Un tribunal uruguayen a émis une injonction empêchant l’application d’un décret qui aurait affaibli la législation historique du pays sur l’emballage neutre. Le décret avait été pris par le président Lacalle Pou à la suite d’une demande de la plus grande compagnie de tabac du pays, la Sociedad Uruguaya de Tabacología (SUT). L’injonction, prononcée par un tribunal chargé de protéger les droits des enfants, représente une nouvelle victoire importante pour la santé publique en Uruguay[1]

En septembre dernier[2], le gouvernement uruguayen avait publié un décret (décret n° 282/022) qui aurait permis aux fabricants de tabac d’insérer des informations sur les cigarettes et d’inclure des encarts à l’intérieur des paquets de tabac, constituant une violation du principe même du paquet neutre mais aussi de l’interdiction de la publicité pour le tabac dans ce pays. Cette décision du gouvernement avait été qualifiée de « capitulation » face à l’industrie du tabac par les associations de santé, en particulier puisque l’Uruguay est un pays pionner en Amérique latine en matière de lutte contre le tabagisme.

Un décret en violation de la Convention-Cadre et du protocole contre le commerce illicite

Le juge a estimé que le décret mettait en péril les droits des enfants et enfreignait les obligations internationales de l’Uruguay en matière de santé et de droits de l’homme.

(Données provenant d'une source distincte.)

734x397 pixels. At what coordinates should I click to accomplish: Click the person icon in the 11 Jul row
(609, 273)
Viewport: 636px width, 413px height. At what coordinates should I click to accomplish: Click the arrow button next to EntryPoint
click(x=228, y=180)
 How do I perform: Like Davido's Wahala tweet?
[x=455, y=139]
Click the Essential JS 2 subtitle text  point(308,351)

Dans sa décision, la juge a statué que le décret n° 282/022 viole les articles 7 et 8 de la loi nationale n°18256, qui interdisent toutes les formes de publicité en faveur tabac et l’interdiction d’utiliser les emballages de produits du tabac comme des supports promotionnels. Le décret va aussi à l’encontre des articles 11 (Conditionnement et étiquetage des produits du tabac) et 13 (Publicité en faveur du tabac, promotion et parrainage) de la convention-Cadre de l’OMS. En outre, le décret établissait la possibilité d’introduire des éléments qui peuvent être des éléments distinctifs de la marque. Dans sa décision, la juge ajoute qu’il existe des preuves que les compagnies de tabac utilisent l’emballage comme support publicitaire et comme vecteur de différenciation pour promouvoir le produit. Elle précise que l’exposition à la publicité pour le tabac augmente le risque pour les jeunes de s’initier à ces produits et diminue les chances d’arrêt pour les fumeurs.

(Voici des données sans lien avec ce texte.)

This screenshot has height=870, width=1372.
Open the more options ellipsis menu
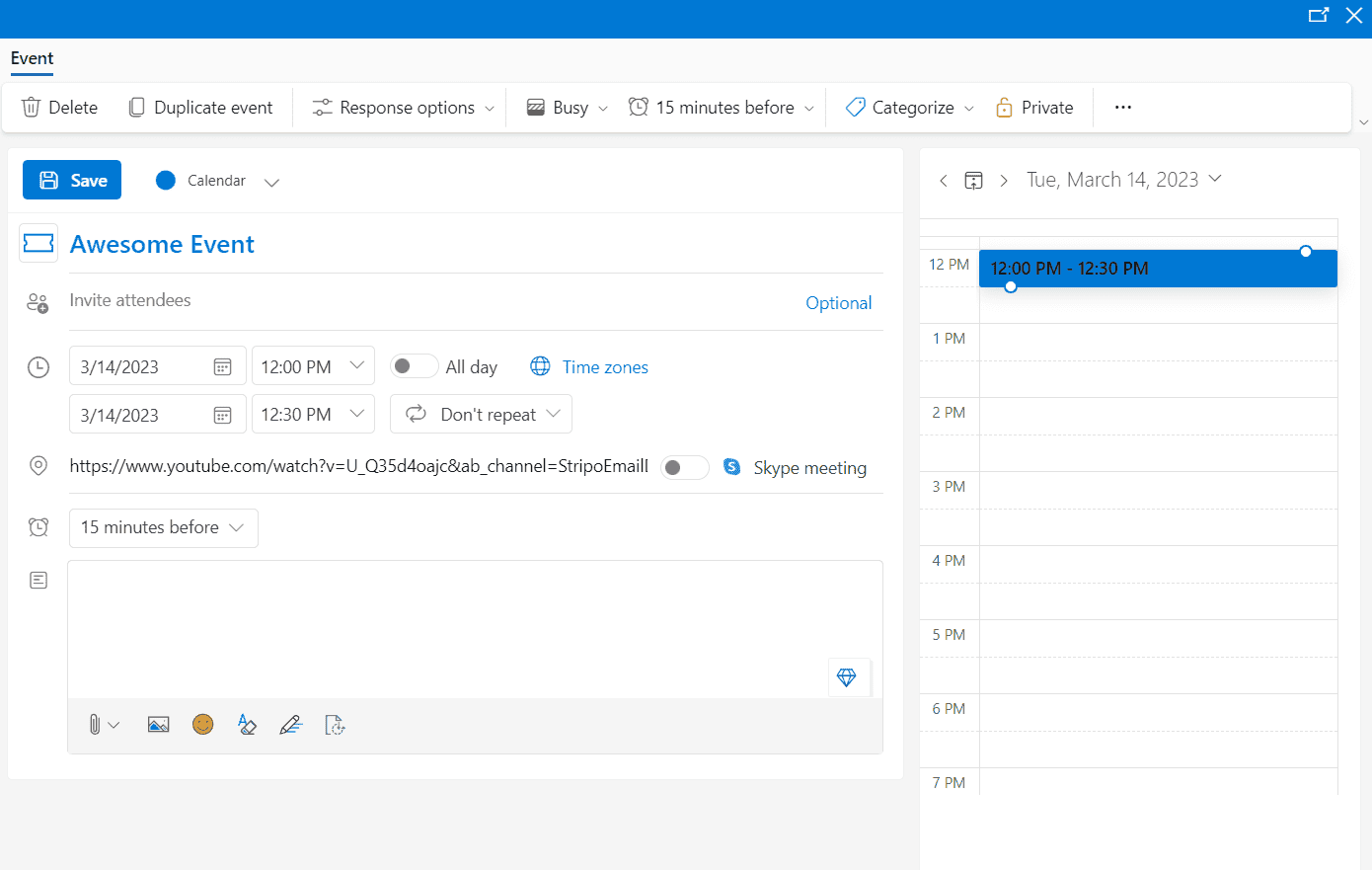point(1122,107)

Le décret 282/022 est également en violation du Protocole pour l’élimination du commerce illicite du tabac, en particulier de son article 8. Ce dernier prévoit notamment l’instauration d’un système de suivi et de traçabilité des produits du tabac indépendant de l’industrie. Or, le décret laissait à l’industrie du tabac le soin de définir la méthode de traçabilité.

La juge ajoute que la motivation du décret est manifestement illégitime et répond uniquement à des raisons commerciales et que la communauté scientifique et les autres organisations spécialisées dans la lutte contre le tabagisme n’ont pas été consultées au préalable. Une telle motivation contrevient aux dispositions de l’art. 5.3 de la Convention-cadre, qui indique que les Parties doivent protéger leurs politiques de lutte antitabac des intérêts de l’industrie du tabac.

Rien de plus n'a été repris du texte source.